Where Charlotte comes from the puritan tradition of John Bunyan (no 1 in this series), Emily is the child of the Romantic movement, and both sisters are steeped in the gothic. However, it is Emily who takes the bigger creative risks. The first reviews of Wuthering Heights were mixed. Critics who had been swept away by Jane Eyre did not know what to make of it. For a long time it was judged to be inferior. Readers who love Jane Eyre are sometimes less enthusiastic about Wuthering Heights. And vice versa. I've included both in my list because their influence on the English imagination, and on subsequent English-language fiction, has been incalculable.

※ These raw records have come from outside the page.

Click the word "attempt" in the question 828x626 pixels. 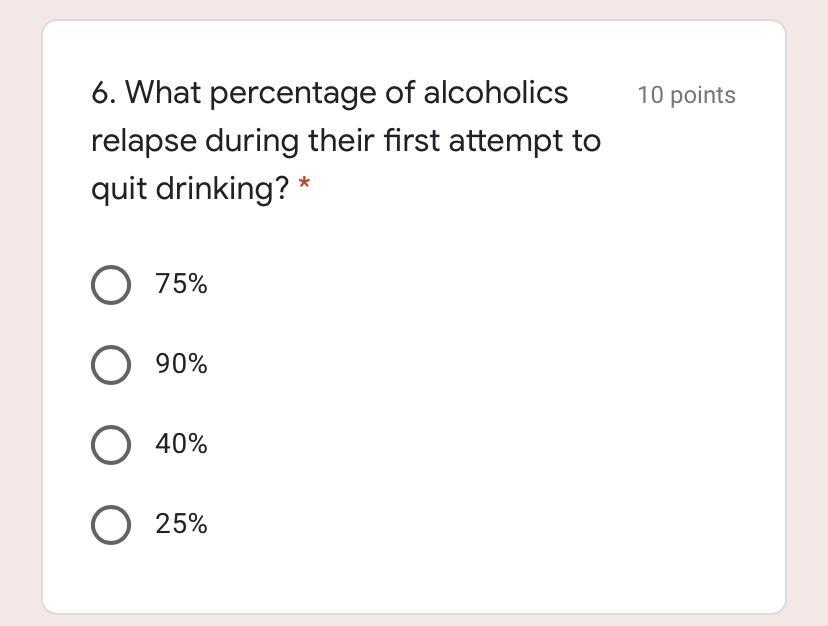coord(505,141)
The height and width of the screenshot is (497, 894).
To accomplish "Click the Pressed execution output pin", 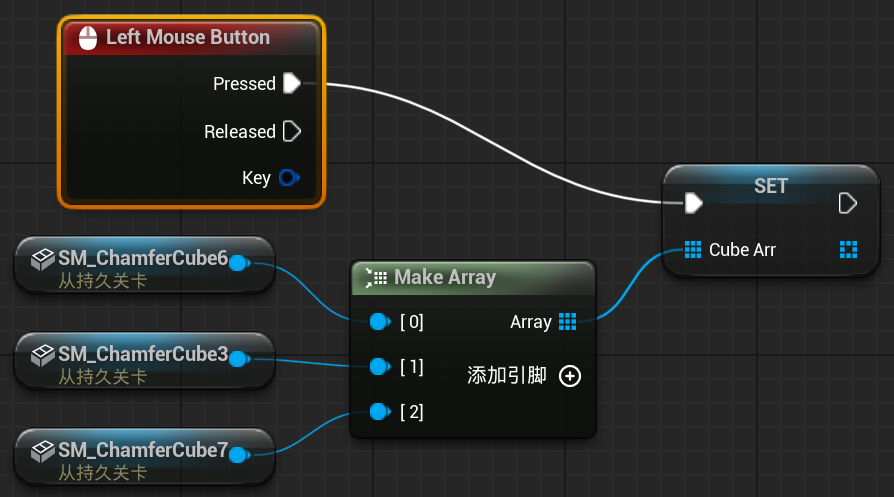I will coord(291,83).
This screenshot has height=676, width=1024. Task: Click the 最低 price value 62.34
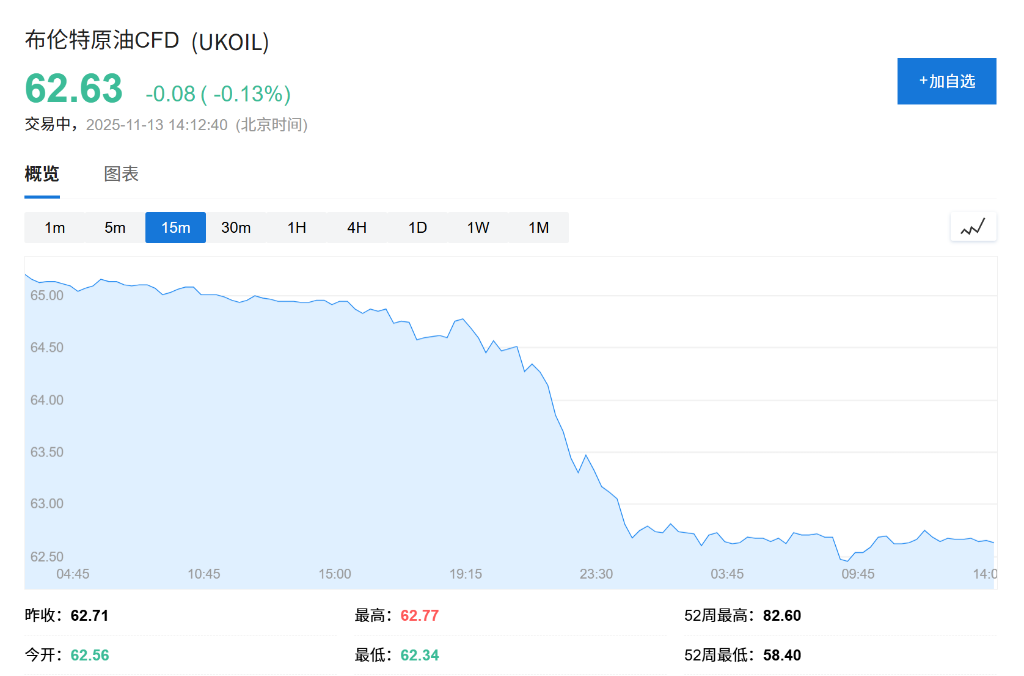(419, 655)
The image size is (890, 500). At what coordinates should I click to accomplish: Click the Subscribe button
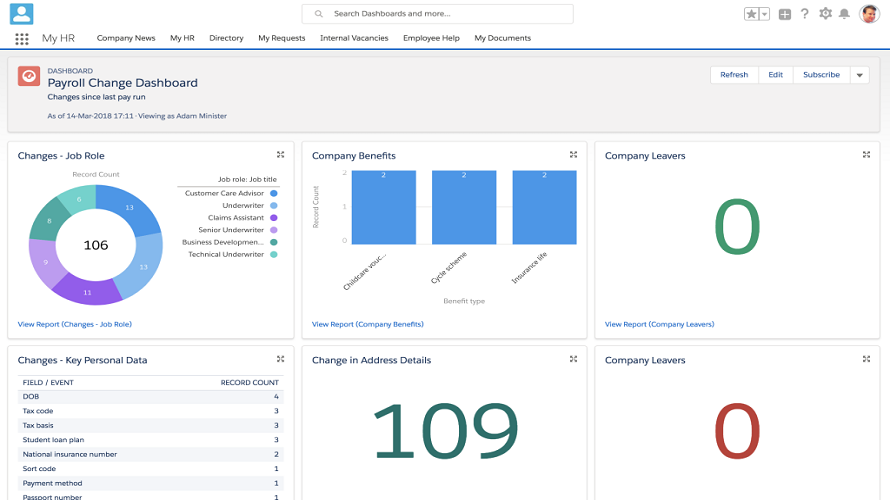(x=821, y=75)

Looking back, it's clear that where Jane Eyre comes out of a recognisable tradition, and is conscious of that affiliation, Wuthering Heights releases extraordinary new energies in the novel, renews its potential, and almost reinvents the genre. The scope and drift of its imagination, its passionate exploration of a fatal yet regenerative love affair, and its brilliant manipulation of time and space put it in a league of its own. This is great English literature, the fruit of a quite extraordinary childhood.

To look forward, I think we can say that the work as we know it of Thomas Hardy, DH Lawrence, and even Rosamond Lehmann would have been impossible without it. As a portrait of "star-cross'd lovers" it rivals Romeo and Juliet. There is also something operatic about its audacity and ambition. No wonder film-makers, song writers, actors and literary critics have been drawn to reinterpret its story.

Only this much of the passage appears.